Exercise requirements = Copy each line that includes the string "time" from the material into your answer.
───
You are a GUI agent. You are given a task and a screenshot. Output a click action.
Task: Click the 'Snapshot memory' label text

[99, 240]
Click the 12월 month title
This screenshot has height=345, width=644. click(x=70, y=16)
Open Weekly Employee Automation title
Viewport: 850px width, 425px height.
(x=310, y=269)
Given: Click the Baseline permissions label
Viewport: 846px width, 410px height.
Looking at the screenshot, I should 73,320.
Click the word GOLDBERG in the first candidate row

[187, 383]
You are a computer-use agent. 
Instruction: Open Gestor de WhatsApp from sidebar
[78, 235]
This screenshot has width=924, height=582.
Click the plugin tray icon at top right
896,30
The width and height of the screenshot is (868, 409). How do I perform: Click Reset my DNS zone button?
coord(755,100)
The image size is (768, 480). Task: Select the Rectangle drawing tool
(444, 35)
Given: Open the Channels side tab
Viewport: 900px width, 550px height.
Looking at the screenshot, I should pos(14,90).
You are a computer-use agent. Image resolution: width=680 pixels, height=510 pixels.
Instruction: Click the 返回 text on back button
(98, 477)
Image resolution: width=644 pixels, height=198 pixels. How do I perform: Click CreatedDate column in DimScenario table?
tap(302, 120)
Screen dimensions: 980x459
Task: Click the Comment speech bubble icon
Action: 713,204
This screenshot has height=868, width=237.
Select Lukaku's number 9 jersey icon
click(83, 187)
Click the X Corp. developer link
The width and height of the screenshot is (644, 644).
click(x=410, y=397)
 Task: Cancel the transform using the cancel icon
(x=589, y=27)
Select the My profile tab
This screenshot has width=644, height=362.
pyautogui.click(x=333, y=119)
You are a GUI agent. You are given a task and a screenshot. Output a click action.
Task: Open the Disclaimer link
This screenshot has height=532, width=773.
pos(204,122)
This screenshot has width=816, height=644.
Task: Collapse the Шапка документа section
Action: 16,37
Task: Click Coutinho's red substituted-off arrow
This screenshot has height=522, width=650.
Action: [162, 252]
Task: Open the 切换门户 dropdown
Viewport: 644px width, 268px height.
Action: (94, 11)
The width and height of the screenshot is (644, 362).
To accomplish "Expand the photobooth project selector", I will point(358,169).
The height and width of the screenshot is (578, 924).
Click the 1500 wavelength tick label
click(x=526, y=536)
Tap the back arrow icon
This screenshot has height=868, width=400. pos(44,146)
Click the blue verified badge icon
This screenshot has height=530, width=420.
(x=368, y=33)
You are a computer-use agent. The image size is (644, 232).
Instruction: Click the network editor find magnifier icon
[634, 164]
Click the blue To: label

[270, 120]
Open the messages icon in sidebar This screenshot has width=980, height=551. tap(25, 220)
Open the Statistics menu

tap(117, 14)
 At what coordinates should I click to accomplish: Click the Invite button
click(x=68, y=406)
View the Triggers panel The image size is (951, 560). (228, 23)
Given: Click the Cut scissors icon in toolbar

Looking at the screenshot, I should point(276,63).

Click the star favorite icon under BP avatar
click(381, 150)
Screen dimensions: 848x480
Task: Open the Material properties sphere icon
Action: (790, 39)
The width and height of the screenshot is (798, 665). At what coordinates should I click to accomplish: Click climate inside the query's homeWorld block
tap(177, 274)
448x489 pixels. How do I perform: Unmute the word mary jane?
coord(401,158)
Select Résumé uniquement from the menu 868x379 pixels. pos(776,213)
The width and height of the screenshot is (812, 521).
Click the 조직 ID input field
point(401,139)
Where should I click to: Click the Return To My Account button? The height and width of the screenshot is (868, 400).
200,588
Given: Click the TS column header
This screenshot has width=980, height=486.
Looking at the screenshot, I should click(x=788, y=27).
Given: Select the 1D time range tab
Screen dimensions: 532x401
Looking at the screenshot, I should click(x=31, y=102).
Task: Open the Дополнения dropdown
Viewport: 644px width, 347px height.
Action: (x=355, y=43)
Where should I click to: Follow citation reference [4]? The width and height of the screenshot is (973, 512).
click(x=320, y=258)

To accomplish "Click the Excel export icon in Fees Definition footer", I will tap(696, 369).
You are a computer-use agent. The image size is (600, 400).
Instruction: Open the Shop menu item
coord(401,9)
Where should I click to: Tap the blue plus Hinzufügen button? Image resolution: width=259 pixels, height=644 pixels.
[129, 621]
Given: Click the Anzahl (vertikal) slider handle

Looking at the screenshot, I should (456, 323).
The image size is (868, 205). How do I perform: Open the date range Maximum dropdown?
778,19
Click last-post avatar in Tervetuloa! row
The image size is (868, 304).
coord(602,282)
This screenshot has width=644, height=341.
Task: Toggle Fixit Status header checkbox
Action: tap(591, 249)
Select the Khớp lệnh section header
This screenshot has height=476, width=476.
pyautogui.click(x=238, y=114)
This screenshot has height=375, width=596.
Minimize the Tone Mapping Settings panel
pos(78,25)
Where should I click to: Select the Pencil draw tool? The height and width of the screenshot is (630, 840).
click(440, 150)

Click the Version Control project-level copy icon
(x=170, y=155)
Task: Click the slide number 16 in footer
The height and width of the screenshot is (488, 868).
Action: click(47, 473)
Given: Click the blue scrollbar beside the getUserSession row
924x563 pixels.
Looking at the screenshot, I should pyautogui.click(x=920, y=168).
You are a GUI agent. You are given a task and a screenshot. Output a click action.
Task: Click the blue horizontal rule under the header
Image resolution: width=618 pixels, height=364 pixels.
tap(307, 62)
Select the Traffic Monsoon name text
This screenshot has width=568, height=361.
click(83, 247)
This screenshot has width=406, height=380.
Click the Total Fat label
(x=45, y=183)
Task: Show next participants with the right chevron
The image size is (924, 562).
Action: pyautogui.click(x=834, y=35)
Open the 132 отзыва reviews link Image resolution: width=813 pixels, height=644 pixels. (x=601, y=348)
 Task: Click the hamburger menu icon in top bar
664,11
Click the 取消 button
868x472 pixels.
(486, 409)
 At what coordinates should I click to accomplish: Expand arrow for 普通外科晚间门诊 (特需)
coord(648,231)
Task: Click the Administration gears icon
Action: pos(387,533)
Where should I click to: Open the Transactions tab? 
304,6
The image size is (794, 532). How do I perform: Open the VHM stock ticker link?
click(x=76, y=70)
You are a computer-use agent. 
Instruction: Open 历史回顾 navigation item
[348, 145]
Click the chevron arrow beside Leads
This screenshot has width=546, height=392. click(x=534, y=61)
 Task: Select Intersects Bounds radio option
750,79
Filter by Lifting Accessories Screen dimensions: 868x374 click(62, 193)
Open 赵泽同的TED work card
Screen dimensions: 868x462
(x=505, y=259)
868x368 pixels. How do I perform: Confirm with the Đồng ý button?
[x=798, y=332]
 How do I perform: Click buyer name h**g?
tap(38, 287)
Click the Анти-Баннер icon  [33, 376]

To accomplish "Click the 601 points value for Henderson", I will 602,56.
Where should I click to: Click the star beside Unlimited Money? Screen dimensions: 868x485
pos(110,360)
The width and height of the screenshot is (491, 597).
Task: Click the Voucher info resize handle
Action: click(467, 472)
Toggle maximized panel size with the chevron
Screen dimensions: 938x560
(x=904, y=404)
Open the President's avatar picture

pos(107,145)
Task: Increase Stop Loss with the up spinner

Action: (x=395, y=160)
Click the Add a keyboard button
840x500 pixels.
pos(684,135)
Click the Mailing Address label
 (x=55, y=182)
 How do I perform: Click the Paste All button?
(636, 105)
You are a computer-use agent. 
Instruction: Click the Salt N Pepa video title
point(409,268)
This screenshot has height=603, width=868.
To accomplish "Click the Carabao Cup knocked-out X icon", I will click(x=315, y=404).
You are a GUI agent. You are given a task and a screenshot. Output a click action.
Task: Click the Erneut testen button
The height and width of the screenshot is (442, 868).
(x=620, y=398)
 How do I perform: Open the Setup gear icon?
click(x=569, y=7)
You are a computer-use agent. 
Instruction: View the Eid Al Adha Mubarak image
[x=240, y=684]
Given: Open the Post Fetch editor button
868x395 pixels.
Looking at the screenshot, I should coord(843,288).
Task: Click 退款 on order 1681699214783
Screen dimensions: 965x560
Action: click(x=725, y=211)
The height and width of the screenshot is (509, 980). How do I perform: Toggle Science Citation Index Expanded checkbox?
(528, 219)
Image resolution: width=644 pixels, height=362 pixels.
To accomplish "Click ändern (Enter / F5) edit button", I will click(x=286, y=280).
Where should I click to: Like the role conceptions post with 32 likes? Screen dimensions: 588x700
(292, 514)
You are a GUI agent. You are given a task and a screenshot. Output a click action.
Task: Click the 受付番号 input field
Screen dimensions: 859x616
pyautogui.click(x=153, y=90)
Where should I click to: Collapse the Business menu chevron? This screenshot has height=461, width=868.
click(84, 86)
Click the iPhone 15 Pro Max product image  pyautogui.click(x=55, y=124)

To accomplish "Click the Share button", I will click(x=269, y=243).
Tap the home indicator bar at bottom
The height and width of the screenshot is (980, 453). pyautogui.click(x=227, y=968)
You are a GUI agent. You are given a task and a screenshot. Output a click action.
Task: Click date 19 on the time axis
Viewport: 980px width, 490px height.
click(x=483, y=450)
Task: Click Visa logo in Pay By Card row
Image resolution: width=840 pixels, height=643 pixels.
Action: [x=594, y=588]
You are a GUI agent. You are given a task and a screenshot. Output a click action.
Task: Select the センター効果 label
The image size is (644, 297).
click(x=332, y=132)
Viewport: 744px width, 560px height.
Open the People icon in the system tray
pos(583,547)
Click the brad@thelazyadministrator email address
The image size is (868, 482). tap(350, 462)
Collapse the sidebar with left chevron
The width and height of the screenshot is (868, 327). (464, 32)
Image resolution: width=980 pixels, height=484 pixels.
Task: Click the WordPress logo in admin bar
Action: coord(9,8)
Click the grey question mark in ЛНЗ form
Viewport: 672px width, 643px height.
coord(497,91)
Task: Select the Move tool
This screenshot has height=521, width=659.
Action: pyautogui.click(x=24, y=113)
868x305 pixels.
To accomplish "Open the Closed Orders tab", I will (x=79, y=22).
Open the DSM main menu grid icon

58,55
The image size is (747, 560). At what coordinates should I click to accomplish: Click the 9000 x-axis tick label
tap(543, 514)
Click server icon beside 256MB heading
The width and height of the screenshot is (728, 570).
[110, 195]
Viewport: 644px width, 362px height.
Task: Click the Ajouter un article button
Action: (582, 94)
───
Solution for this task =
Given: Select the 1D time range tab
Task: Click date 19 on the time axis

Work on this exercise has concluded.